Stored records:
----------

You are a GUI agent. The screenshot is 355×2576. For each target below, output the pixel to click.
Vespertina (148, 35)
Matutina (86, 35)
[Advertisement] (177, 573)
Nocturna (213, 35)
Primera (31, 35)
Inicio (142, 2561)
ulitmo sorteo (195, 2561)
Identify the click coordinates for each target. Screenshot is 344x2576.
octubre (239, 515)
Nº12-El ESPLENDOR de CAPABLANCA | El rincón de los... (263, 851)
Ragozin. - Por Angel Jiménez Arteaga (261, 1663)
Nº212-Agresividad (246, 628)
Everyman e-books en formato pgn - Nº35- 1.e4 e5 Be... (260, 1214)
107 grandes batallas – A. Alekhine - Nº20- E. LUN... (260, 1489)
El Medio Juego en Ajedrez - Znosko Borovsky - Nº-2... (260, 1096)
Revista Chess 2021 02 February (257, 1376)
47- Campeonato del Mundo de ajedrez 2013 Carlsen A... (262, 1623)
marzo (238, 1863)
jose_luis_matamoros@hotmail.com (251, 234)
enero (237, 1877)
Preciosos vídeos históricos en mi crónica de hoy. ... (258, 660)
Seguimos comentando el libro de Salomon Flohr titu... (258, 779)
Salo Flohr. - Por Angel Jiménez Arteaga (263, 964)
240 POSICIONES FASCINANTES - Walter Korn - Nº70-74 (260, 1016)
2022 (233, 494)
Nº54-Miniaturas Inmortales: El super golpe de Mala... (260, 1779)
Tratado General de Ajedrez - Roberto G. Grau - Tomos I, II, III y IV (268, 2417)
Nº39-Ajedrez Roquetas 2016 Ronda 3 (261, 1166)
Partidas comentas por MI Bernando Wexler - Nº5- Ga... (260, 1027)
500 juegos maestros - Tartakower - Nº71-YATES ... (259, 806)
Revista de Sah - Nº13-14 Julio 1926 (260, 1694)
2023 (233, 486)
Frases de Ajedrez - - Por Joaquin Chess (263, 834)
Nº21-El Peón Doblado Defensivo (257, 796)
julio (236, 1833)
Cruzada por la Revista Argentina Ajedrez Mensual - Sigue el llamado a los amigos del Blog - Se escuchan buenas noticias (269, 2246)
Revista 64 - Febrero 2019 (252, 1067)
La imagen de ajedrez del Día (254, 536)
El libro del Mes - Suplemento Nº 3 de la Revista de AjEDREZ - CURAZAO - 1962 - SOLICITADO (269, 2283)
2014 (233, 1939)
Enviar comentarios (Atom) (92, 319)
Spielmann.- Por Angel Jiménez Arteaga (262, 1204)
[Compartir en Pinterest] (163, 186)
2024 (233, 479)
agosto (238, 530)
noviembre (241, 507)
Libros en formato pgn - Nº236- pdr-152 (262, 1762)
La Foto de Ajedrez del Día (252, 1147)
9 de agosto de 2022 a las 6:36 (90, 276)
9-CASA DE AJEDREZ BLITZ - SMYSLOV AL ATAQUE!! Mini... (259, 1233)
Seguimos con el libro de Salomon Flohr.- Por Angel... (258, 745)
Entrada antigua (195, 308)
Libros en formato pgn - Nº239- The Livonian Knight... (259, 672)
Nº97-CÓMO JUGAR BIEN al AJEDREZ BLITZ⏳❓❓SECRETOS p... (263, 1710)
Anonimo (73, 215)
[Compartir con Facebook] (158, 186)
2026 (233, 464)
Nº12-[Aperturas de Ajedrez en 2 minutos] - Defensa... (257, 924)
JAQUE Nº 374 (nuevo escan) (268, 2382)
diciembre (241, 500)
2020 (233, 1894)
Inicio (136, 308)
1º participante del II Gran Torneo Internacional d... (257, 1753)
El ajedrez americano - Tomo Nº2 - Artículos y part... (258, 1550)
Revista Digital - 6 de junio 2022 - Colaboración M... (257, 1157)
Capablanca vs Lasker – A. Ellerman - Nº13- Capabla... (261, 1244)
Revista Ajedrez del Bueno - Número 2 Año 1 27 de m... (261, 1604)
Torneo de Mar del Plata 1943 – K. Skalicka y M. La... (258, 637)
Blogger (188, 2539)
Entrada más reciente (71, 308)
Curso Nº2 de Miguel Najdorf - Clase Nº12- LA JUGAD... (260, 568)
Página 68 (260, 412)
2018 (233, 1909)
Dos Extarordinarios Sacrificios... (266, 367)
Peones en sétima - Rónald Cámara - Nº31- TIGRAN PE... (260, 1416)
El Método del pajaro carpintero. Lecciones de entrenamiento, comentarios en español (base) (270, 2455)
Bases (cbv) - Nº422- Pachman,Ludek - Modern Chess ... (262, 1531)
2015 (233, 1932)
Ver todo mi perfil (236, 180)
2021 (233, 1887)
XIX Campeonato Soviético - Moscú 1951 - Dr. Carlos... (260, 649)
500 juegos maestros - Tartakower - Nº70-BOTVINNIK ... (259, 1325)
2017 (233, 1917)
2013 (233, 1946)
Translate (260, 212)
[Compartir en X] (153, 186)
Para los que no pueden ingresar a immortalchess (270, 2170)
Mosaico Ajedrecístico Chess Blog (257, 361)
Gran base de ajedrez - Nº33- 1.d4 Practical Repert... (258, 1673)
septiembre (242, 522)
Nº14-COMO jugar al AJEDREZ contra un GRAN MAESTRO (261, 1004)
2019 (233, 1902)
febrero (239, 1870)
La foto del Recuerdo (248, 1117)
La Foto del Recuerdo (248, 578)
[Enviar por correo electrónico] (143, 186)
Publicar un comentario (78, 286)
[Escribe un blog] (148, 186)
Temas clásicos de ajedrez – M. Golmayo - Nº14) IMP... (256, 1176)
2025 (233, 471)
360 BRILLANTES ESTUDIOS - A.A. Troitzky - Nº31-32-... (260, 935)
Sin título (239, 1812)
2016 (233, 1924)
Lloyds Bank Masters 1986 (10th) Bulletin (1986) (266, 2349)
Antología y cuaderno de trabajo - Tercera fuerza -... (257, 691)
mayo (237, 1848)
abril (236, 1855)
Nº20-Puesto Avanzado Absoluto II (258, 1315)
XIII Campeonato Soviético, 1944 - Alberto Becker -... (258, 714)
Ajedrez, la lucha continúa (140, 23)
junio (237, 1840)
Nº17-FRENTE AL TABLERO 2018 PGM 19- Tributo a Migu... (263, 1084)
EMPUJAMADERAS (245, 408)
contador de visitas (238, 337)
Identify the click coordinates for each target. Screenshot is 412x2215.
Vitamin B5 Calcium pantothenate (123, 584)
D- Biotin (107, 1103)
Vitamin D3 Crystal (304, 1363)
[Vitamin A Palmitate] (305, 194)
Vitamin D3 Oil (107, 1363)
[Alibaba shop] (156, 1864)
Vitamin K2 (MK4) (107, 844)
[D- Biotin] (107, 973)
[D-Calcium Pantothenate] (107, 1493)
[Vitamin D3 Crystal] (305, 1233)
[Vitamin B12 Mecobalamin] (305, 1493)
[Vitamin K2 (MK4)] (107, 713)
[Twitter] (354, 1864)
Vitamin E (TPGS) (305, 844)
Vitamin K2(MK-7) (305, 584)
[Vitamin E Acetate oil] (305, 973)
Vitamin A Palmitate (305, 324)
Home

----------

ASSIGNMENT:
Your answer should be every line above that contains the word "Calcium".

WRITTEN REPLY:
Vitamin B5 Calcium pantothenate (123, 584)
[D-Calcium Pantothenate] (107, 1493)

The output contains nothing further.